Special needs parenting is not easy, and its timeline is hazy at best. But she also accepted her parenting journey for what it is, embraced her sons’ unique areas of brilliance, and got busy (like always) learning the ropes of her new unexpected world.
About Steph
Steph’s 9-year-old son has been diagnosed with autism, ADHD, and an anxiety disorder. He is also a phenomenal soccer player and loves anything sports-related. Her 7-year-old son was born premature and graduated from special education services at 3-years-old. He is passionate about basketball and soccer and goes out of his way to befriend the child playing alone.
By the way, Steph never intended to become a special education teacher, which she explains in a podcast I did with her recently. Click the following link to be brought to the episode. She also gets real about her journey into special needs parenting and how she’s grown as a mother and professional as a result.

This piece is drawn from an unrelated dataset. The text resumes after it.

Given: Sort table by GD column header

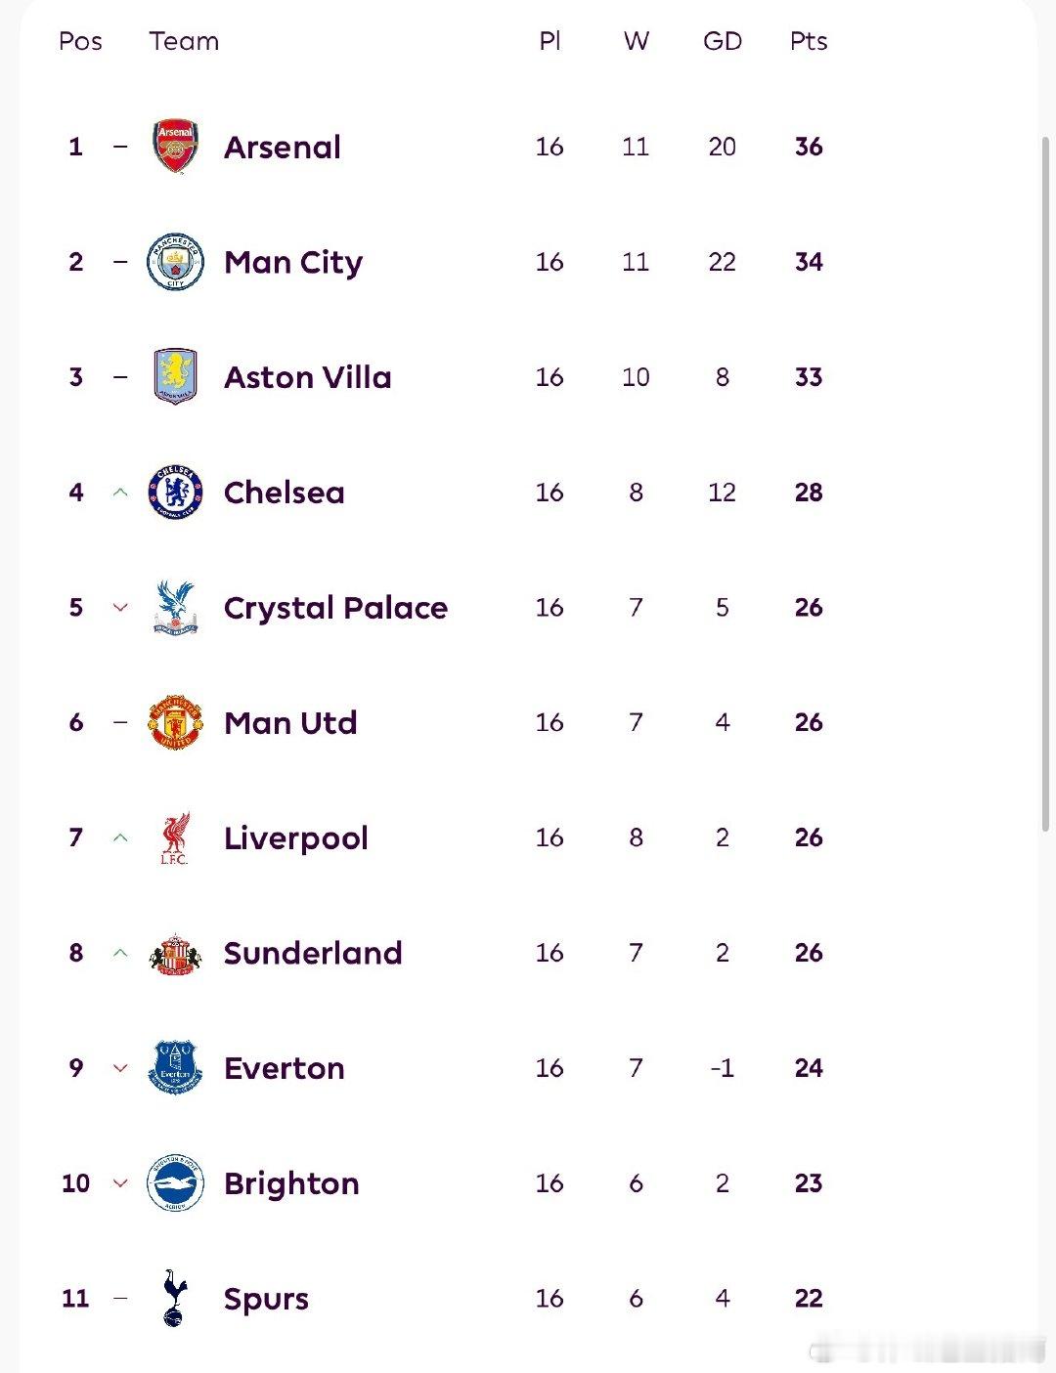Looking at the screenshot, I should [x=723, y=41].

Steph’s Top 8 Recommendations for Parents Navigating the Special Needs Journey Are Definitely Worth Knowing
Like many teachers, Steph has an uncanny ability to distill massive amounts of information into succinct color-coded lists that fill the rest of us with envy. That’s why I had to laugh when Steph sent me her list of 8 parenting recommendations for the podcast (see image below). My lists are always a bit scritch-scratched and usually coffee-stained, but I will say they get the job. 🙂 If it works, right?
Here they are:
- First, let your child be a child.
- Early intervention is key! But don’t overdo it. Steph explains how to strike the balance in the podcast.
- Parents are the captain of the ship. Your input is more valuable than any data gathered by a teacher when talking to therapists, psychologists, etc.
- Your child’s progress is a marathon, not a sprint. And boy does Steph know about marathons. It’s one of her stress relievers. Don’t hate her for it, but she runs marathons for fun.
- See your child for his/her/their abilities, not their disabilities.
- Advocate, advocate, advocate. This is so necessary.
- Don’t Compare!!! When you meet one child with autism, you’ve met one child with autism. This mantra applies to children with all developmental, learning and mental health differences.
- Live life in the moment. Do what your child needs NOW. Don’t worry about what your child’s needs will be in twenty years. I have fallen into this many, many times, but looking back it only stressed me out. Our children change, therapies change, medicines change and times change. Focus on the here and now.If you want to hear Steph elaborate on each of these items, listen to her share her wisdom by clicking here.
In closing, I’d like to quote someone special who knows a lot about navigating and thriving during difficult life experiences.
“Acceptance doesn’t mean resignation. It means understanding that something is what it is and there’s going to be a way through it.”~ Michael J. Fox
Signing off,
Your friend and support,
P.S. Keeping reaching for the stars. You’re worth it!